CoD (was Re: Zizek = the Third Way (was Re: Zizek on Haider))

Peter K. peterk at enteract.com
Wed Feb 23 21:25:05 PST 2000


Yoshie:
>Oh no, I just posted an Allen Ginsberg poem! Don't tell me you don't like
>it. If you dare,

I dare, I dare.


>I'm gonna post _long_ quotations from Surrealist
>diatribes against racism, Eurocentrism, capitalism, etc.; and while I am at
>it, I might post on the Situationist International, too. The words "hip" &
>"hep" have their origins in criminal lingo, urban black working-class
>culture, & then later white boys who got "hip" to what's happening.
>Ginsberg, of course, was one of the coolest white boys who got "hip."

STATED PROBLEM
Copy out the stretch of the mailing-list post above from "Peter K. peterk" through "dare, I dare.", putting "piece of verse" wherever "poem" appears.

DATASET CONTENT
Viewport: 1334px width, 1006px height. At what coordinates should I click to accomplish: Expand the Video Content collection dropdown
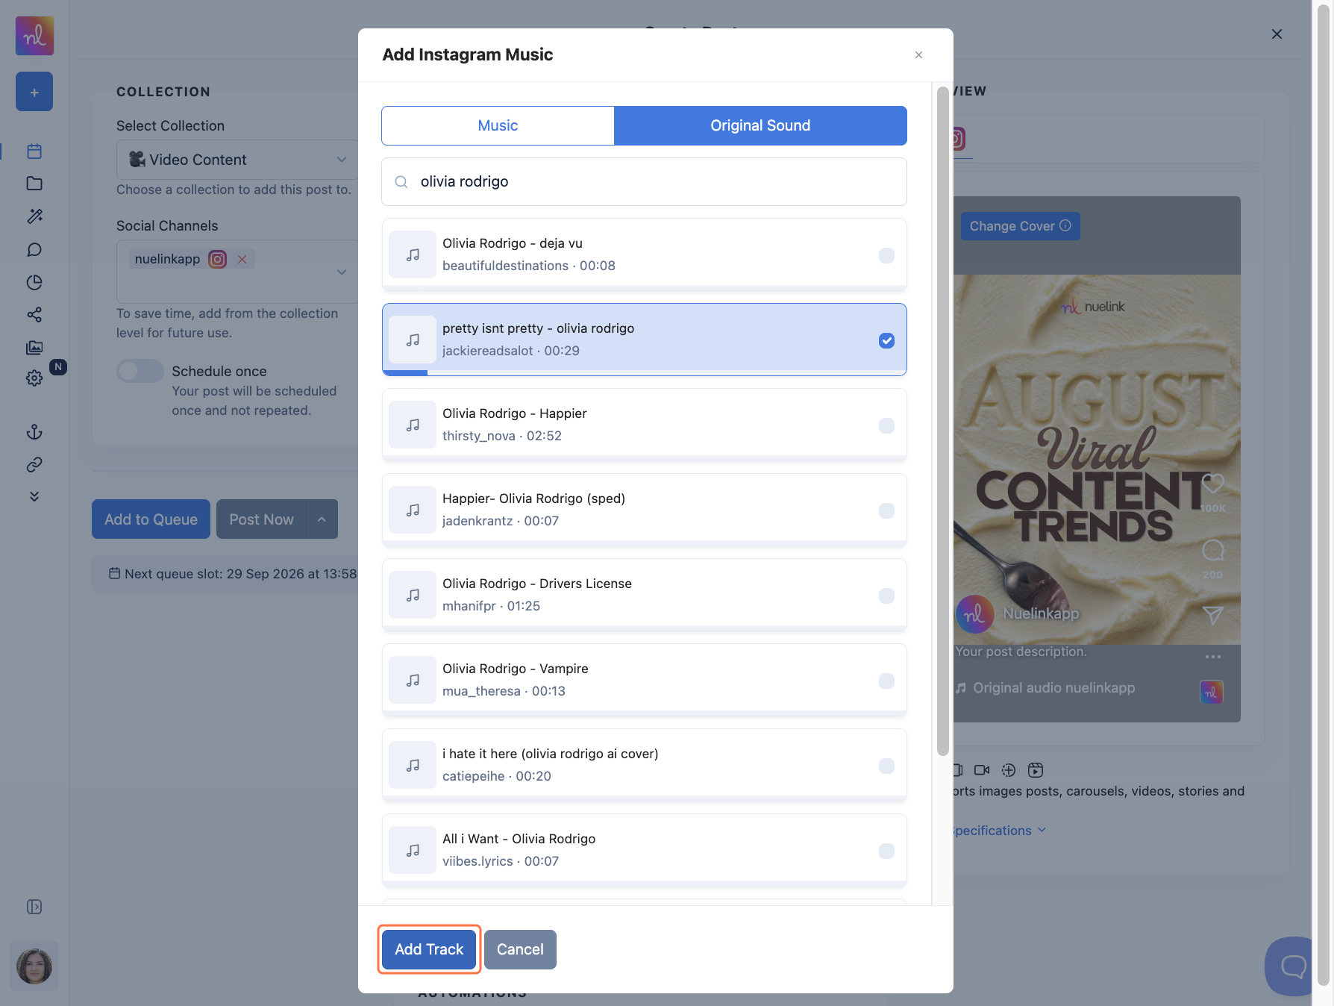[237, 160]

EXERCISE RESPONSE
Peter K. peterk at enteract.com
Wed Feb 23 21:25:05 PST 2000


Yoshie:
>Oh no, I just posted an Allen Ginsberg piece of verse! Don't tell me you don't like
>it. If you dare,

I dare, I dare.